Konflik Pengelolaan Transfer Daerah : Principal-Agent Approach

Bicara tentang principal-agent problem akan terbayang hubungan yang terjadi di sektor swasta seperti relasi antara majikan dan pekerja atau pemilik perusahaan dengan para profesional pengelola perusahaan. Dimana pemilik perusahaan bertindak sebagai principal, sedangkan manajer sebagai agent. Pemilik mempercayakan kepada manajer untuk menjalankan usahanya. Pemilik menggaji sang manajer dengan layak untuk satu tujuan, yakni memaksimalkan laba perusahaan. Masalahnya pemilik tidak dapat memonitor prilaku atau tindakan sang manajer sehari-hari. Dia mengukur kinerja manajer hanya berdasarkan laba yang diperoleh perusahaan. Padahal perolehan laba tidak serta merta terjadi karena kinerja dari manajer. Bisa saja hal tersebut disebabkan oleh faktor lain seperti kondisi pasar atau perekonomian yang memang mendukung sehingga tanpa upaya maksimal sang manajer, perusahaan tetap akan untung (Grossmann dan  Hart, 1983).

Penerapan pendekatan ini dalam sektor publik dilakukan untuk melihat pengaruh faktor non-ekonomi dari federal grants pada prilaku pemerintahan lokal (Chubb, 1985). Studi Chubb bertujuan untuk menunjukkan bahwa berbagai outcomes berbeda yang dihasilkan oleh sistem federal dapat dispesifikasikan dan dianalisis secara kuantitatif. Dengan menggunakan ekonometrika sebagai alat uji dengan menganalisis kinerja dua program utama federal grants pada 50 negara bagian di Amerika selama kurun waktu 1965-1979.  Chubb menganggap Kongres dan Presiden sebagai principal yang menyediakan alokasi kepada negara bagian dan pemerintah lokal untuk melaksanakan tugas-tugas tertentu.

Sementara bertindak sebagai agent adalah federal grants agencies yang bertanggungjawab dalam distribusi anggaran, menyusun regulasi dan aturan terkait penggunaan dana tersebut.
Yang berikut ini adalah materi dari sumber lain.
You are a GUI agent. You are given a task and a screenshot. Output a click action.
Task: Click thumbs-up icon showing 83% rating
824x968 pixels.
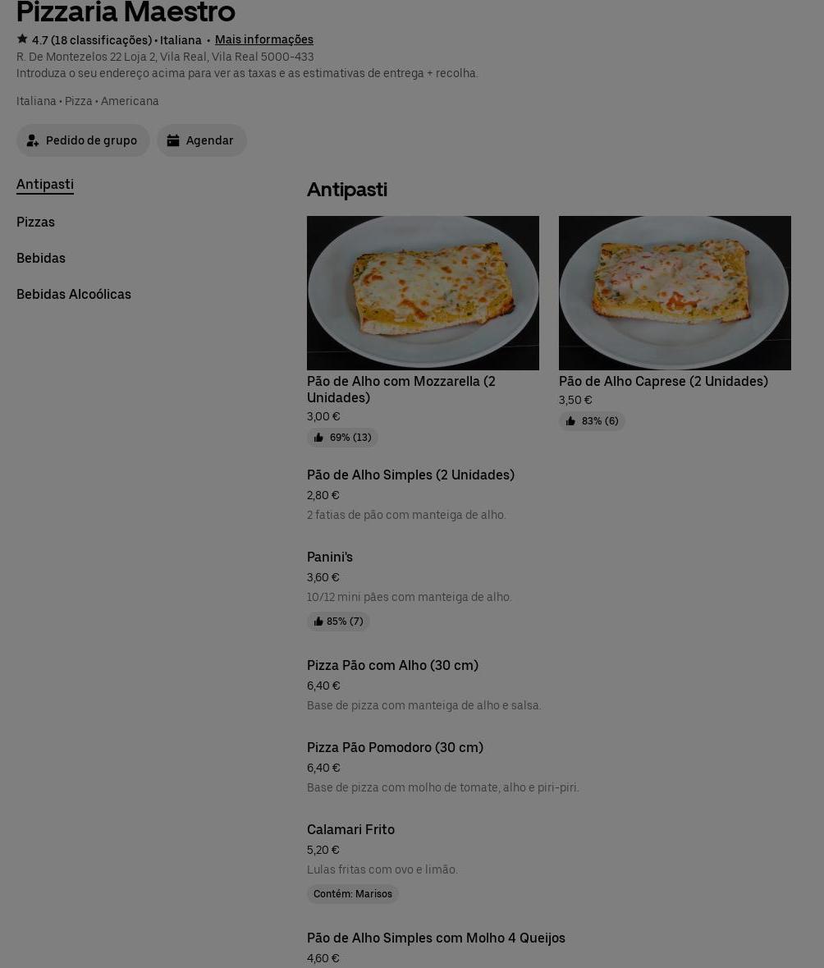(570, 421)
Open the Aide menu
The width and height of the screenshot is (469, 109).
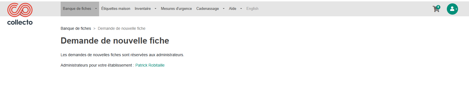tap(232, 9)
Permasalahan disini adalah birokrasi yang ditunjuk sebagai agen memiliki kepentingan yang berbeda dengan para anggota senat dan presiden. Agen berkepentingan untuk memberikan pelayanan maksimal kepada mitra kerjanya, dalam hal ini negara bagian dan pemerintah lokal. Sementara para politisi berkepentingan untuk menjaga tingkat keterpilihannya di daerah.

Di sisi lain, kinerja dari agen juga sulit diukur karena sangat bergantung kepada prilaku daerah penerima alokasi anggaran. Dan sering terjadi birokrasi lebih mengenal daerah daripada anggota kongres dan presiden. Sehingga jika tidak dilakukan monitoring dan pengawasan yang efektif maka meningkatkan potensi penggunaan anggaran yang salah sasaran. Bahkan cenderung berdasarkan keinginan masing-masing negara bagian atau pemerintah lokal. Namun, kendalanya untuk melakukan monitoring dan pengawasan dibutuhkan biaya yang sangat besar. Hal ini karena luasnya wilayah dan banyaknya jumlah daerah yang harus dikunjungi.

Penelitian lain dalam penerapan principal-agent problem sektor publik dilakukan untuk menganalisis desentralisasi fiskal dan dana perimbangan pada multiregional model of endogenous growth ( Ogawa dan Yakita, 2009). Studi diarahkan untuk melihat karakteristik dari hubungan antara pertumbuhan dan desentralisasi fiskal. Kemudian menunjukkan secara teori tingkat optimal dari desentralisasi fiskal bagi maksimisasi pertumbuhan.

Model yang dibangun memiliki asumsi bahwa terdapat dua tingkatan pemerintahan dengan tujuan yang berbeda. Pemerintah lokal ingin memaksimalkan utilitas dari penduduk di wilayahnya. Sementara pemerintah pusat menerapkan perimbangan keuangan untuk menutup celah kapasitas fiskal antar daerah dan pada tingkat pertumbuhan.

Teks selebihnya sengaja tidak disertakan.